*** Text section Section Begins ***

Nestled between the Santa Rosa and Chocolate Mountains, the Coachella Valley is truly a sportsman’s paradise. There’s no shortage of things to do here. The Palm Springs Arial Tramway is a MUST, as it presents a vista that is literally indescribable and unforgettable. The Coachella Valley is made up of (from west to east) North Palm Springs (where you’ll find the tramway), Palm Springs, Cathedral City, Rancho Mirage, Palm Desert, Indian Wells, La Quinta and Indio. North of Palm Springs, you’ll find Desert Hot Springs, a town that seems to be largely undeveloped, and lacking in the glitzy offerings of other valley towns.
On Thursday evenings, downtown Palm Springs hosts an open-air street fair, and it is absolutely worth the visit. You can stroll along Palm Canyon Drive in the shadow of the Santa Rosas and grab a coffee at Starbucks or a smoothie at Jamba Juice.
Downtown Palm Springs has a lot more to offer. The Desert Museum is a fascinating glimpse into the cultural side of this great place. With two shows on most days, the famous Palm Springs Follies offers a wonderful insight into spectacular theatrical productions, staffed with showgirls in their sixties, seventies and eighties (I couldn’t believe it myself … they are astoundingly beautiful and defy age itself!).
Palm Springs is the home of many, many fine dining establishments. A leisurely dinner at the Kaiser Grille was, in a word, memorable. The Palm Springs Air Museum on Gene Autry holds one of the largest collections of old warbirds in the World. Well worth a visit.
Palm Canyon Drive stretches from North Palm Springs all the way out to Indio, snaking its way east, nestled at the foot of the Santa Rosa range. If you have time, catch a show at the Annenberg Theatre in Palm Desert (Fred Waring and Monterey) for some world class entertainment. The theatre shares a campus with the College of the Desert. Across the street at Trader Joe’s market, you might just run into Kevin Costner pushing around a shopping cart.
A quick call to Stand By Golf and I had a morning tee time at one of the valley’s most beautiful golf courses. I was paired with a Japanese businessman who was in the valley after closing on a vacation and retirement home at PGA West in La Quinta, the home of the Skins game. Arnold Palmer is a resident there.

*** Text section Section Ends ***
*** Supplied material Section Begins ***

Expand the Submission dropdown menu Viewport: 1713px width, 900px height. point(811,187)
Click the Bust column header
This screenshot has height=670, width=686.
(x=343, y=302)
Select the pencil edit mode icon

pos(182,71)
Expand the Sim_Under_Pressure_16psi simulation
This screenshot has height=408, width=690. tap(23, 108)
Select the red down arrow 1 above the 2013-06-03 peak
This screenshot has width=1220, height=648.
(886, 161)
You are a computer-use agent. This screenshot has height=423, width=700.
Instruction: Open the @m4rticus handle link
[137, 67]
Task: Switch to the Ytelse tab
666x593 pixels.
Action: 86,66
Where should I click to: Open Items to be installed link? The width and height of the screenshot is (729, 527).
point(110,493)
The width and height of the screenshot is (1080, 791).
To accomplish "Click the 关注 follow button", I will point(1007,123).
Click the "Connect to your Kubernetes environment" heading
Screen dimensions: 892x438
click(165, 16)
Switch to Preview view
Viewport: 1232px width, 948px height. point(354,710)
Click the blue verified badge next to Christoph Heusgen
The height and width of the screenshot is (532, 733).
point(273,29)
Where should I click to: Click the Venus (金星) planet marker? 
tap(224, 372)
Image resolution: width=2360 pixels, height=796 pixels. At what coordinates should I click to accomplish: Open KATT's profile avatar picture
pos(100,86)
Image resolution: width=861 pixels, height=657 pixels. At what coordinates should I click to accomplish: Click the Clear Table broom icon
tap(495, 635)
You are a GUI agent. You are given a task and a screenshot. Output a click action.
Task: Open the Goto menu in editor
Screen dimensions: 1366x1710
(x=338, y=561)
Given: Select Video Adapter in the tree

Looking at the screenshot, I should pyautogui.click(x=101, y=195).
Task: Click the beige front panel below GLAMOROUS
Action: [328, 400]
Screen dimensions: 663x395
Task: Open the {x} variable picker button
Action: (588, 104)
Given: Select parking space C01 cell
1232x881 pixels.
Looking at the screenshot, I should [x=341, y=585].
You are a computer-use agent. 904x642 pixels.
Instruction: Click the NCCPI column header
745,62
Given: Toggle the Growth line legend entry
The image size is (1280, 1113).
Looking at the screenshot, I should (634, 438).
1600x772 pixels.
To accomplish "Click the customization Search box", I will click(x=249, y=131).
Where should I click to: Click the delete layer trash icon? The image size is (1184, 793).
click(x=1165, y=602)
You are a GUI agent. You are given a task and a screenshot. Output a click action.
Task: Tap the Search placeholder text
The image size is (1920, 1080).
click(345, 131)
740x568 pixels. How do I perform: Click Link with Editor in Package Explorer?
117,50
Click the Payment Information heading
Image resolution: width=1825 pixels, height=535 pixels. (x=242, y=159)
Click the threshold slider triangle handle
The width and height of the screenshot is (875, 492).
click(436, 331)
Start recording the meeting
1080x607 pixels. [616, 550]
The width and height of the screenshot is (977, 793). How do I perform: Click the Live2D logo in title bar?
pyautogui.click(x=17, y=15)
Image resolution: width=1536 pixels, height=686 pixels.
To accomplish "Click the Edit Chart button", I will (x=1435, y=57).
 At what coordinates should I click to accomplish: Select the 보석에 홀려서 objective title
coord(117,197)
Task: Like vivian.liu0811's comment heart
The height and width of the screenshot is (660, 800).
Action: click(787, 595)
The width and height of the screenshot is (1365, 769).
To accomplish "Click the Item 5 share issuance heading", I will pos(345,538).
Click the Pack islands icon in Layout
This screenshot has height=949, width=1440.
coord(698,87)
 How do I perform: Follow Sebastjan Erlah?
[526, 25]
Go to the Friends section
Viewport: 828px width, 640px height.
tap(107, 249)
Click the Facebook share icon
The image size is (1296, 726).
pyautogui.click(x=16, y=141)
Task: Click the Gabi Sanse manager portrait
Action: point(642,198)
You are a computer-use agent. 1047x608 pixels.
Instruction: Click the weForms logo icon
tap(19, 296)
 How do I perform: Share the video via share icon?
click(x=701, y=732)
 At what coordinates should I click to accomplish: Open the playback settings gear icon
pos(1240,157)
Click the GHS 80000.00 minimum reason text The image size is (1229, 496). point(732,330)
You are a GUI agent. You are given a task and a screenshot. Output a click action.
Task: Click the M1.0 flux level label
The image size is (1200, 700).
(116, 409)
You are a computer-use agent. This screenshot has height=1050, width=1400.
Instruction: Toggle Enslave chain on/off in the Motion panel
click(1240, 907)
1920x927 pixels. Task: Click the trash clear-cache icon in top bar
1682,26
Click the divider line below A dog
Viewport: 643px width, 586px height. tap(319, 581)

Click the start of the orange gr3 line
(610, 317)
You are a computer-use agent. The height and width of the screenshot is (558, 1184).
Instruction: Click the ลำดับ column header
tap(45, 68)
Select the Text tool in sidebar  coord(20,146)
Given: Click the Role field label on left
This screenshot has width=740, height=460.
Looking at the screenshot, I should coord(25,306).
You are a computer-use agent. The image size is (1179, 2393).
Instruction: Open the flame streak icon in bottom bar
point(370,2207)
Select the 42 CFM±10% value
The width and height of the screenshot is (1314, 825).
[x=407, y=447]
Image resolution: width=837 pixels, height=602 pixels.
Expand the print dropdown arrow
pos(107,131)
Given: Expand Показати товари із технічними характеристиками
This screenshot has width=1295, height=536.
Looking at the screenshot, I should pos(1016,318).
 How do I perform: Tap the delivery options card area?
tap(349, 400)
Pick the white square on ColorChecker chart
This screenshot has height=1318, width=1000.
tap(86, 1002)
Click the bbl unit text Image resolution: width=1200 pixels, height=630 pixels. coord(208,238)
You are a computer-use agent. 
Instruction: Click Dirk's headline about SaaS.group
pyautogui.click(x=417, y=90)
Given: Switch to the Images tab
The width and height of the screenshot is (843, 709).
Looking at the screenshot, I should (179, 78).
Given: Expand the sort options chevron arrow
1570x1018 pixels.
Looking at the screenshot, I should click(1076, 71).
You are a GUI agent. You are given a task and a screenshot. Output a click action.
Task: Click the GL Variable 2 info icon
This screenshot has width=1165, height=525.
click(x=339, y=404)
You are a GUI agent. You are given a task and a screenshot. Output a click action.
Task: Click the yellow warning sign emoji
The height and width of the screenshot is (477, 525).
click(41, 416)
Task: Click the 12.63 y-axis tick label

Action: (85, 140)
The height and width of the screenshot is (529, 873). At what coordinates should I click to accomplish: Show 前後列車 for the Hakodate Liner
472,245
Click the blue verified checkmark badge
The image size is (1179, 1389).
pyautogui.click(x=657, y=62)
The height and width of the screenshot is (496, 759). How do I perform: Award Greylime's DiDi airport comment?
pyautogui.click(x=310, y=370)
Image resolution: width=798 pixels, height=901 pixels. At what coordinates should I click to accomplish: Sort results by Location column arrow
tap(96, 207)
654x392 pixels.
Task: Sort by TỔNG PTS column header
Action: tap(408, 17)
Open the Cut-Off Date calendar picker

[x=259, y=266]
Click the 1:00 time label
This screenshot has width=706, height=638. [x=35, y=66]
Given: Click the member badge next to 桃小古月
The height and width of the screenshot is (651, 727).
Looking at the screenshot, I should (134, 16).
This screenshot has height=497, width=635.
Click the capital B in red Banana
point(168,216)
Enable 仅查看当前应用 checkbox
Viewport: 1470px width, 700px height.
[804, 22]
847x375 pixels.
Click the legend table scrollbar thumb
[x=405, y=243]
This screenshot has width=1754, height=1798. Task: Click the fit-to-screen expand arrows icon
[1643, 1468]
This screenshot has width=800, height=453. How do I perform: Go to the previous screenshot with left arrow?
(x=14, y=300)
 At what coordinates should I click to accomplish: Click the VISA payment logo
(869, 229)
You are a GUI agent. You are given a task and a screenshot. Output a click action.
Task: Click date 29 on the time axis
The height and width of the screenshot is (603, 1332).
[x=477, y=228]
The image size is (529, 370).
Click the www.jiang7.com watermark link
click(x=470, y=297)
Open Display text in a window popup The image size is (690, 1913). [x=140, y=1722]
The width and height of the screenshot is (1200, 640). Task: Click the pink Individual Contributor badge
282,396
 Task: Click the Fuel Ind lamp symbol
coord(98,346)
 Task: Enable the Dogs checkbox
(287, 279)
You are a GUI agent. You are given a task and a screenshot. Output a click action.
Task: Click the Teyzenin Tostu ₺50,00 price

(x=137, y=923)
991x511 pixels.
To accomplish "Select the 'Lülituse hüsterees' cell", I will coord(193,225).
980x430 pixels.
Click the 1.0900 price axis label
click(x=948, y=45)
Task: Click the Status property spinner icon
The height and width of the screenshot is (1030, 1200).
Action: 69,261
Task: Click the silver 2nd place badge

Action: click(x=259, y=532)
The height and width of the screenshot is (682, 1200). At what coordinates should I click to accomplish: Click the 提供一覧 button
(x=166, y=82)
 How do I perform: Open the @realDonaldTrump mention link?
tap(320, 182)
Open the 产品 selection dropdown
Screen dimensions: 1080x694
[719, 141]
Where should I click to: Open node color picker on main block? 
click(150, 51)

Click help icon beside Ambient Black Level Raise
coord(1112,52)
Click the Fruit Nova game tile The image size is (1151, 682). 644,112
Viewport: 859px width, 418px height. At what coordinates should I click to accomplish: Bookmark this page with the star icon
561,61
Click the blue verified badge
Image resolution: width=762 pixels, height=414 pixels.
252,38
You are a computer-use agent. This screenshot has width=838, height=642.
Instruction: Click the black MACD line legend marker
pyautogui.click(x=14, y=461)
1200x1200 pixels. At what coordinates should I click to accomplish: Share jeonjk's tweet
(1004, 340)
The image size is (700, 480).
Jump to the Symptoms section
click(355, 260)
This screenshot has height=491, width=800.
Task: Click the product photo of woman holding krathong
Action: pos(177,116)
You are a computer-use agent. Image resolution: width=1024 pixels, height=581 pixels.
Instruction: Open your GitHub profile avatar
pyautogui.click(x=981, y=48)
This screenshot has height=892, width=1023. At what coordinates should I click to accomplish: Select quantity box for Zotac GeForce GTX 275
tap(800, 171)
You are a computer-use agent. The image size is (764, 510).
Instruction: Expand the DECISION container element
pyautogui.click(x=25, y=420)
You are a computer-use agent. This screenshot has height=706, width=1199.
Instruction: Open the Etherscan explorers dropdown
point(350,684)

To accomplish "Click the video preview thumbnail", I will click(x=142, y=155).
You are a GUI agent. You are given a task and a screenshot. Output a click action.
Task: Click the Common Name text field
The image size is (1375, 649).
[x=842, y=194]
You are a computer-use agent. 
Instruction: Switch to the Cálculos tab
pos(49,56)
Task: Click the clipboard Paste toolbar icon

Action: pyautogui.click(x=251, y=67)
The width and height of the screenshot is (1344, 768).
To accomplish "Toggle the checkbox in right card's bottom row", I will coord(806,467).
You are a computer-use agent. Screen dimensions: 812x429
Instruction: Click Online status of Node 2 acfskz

*** Supplied material Section Ends ***

Tasks:
**1)** Answer these questions using the Coachella Valley text.
(a) On which evening of the week does downtown Palm Springs host an open-air street fair?
(b) With which college does the Annenberg Theatre share a campus?
(c) On what street is the Palm Springs Air Museum located?
**2)** Going from west to east, name every place that the Coachella Valley text says makes up the valley.
**3)** Reproduce the Coachella Valley text word for word from "A quick call" to "a resident there.".

Answers for the tasks:
**1)**
(a) Thursday
(b) The College of the Desert
(c) Gene Autry

**2)** North Palm Springs, Palm Springs, Cathedral City, Rancho Mirage, Palm Desert, Indian Wells, La Quinta, Indio

**3)**
A quick call to Stand By Golf and I had a morning tee time at one of the valley’s most beautiful golf courses. I was paired with a Japanese businessman who was in the valley after closing on a vacation and retirement home at PGA West in La Quinta, the home of the Skins game. Arnold Palmer is a resident there.